I stayed on program. So there! I feel really good about it.

Something that happened that completely fucked with my day...

I was talking to our Group Commander & his wife...blah, blah, blah. One of the docs, Jason, walks over & starts talking to someone that is in close proximity to us. Mrs Yap (yes, that's really their name) asks me if the doctor is my husband. WTF??? He heard, we both laughed. No, no...blah, blah, blah. Okay so now I'm sure Col Yap & his wife think Jason & I are doing it. Fuck.

Yes, he is a friend of mine but no there is no attraction whatsoever. Yes, we were talking but I do not believe that there was any "body language" happening. Really.

Why did it fuck with my day? Because I think that if someone that I have never met sees something in the way Jason & I are around each other, then I need to not be around Jason. I've worked really hard to get my marriage back on track & am truly happy with where things are today. And this happens.

About 30 minutes later I was talking to my boss, her husband, & 2 other ladies. We were laughing about touching boobs. Jason came over & said something about me being his wife. I "explained" what had happened to make him say that. My boss said that Mrs Yap (Christ that kills me) must have seen something to make her ask that question.

I don't want anyone questioning where my heart is. Not now. We've worked too hard to get it right. And we are. I am happy for the first time in...EVER, I think.

But it also upsets me because Jason is my friend. When I'm frustrated at work I can talk to him. I can yell & pitch a hissy fit. He listens & then talks me off the ledge. And I appreciate that. But I know that if people think we're more than friends I need to back off for BOTH of us.

His wife is a very insecure person. She would kill me if she had heard that conversation. I know she would.

Now I know why she looks at me the way she does. I thought it was because she's a "big girl," and I'm not. Now I know.

Fuck.

Oh & Marie--interesting observation--almost every man I have been in meetings with this week has taken their wedding ring off & played with it. The first time I saw it, I thought of you. But it kept happening. I think it was nervous habit.

1 comment:

Wennndy said...

((Deb))

I think it's really weird that your boss said that, btw.
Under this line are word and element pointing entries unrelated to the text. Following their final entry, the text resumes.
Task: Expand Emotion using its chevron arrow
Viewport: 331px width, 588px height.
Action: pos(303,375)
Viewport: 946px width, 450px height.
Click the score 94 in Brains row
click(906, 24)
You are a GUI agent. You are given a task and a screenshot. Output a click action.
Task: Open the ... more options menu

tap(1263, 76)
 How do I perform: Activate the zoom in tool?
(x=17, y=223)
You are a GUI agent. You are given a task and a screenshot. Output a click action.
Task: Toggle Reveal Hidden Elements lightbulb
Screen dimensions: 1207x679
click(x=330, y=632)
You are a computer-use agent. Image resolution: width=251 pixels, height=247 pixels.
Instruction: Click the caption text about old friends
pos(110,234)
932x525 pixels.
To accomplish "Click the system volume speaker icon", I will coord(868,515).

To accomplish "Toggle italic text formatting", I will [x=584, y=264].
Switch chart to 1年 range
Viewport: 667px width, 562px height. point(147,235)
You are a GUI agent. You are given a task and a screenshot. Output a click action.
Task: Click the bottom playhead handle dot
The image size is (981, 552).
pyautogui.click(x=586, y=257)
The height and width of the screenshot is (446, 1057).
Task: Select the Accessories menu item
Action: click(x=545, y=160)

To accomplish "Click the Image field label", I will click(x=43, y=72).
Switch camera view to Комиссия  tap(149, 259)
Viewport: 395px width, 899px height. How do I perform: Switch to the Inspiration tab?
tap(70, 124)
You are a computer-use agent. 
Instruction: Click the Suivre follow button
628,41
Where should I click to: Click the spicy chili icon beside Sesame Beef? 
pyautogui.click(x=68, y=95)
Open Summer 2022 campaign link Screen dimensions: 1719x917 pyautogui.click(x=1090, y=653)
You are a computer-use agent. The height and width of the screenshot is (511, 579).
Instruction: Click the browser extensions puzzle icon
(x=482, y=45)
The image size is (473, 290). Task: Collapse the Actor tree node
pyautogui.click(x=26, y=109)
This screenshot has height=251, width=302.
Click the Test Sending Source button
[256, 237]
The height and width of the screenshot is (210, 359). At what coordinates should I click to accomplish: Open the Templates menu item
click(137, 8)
It's a little too personal, and I would have felt personally affronted. Then again, I am not sure what the atmosphere of your office is like -- casual let-it-all-hang-out or more buttoned-up professional -- but to me, that steps over the line from being professional to overly intimate.

But at the same time I also think that you have to go with your gut on your feelings about your relationship with Jason. Rather than look at how other people perceive it, however, I'd go by how YOU feel: what if John has a similar relationship with someone of the opposite sex at his workplace? What would you think of that? How do you think he would feel if he was in the room while you were talking to Jason?

It's all interesting and provocative stuff, this workplace etiquette/relationship business. Since so many people spend most of their waking weekday hours at work, it's normal to build deep relationships with coworkers -- we're human and need to feel connection with others around us. But is it proper or healthy? (and maybe it *is* healthy but does that matter if it is not proper, if you're married?)

And ... if you want to do 4 weights and 4 cardios, that's OK too. Hehhehheh.